====== LISTED ENTRIES

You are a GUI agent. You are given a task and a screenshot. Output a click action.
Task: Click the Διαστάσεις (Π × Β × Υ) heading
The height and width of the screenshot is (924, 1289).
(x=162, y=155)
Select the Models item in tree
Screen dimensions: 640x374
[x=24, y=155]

============

## YOUR INSTRUCTIONS
The answer must be the same records, repeated exactly and in full.

## OUTPUT FOR THIS TASK
You are a GUI agent. You are given a task and a screenshot. Output a click action.
Task: Click the Διαστάσεις (Π × Β × Υ) heading
The height and width of the screenshot is (924, 1289).
(x=162, y=155)
Select the Models item in tree
Screen dimensions: 640x374
[x=24, y=155]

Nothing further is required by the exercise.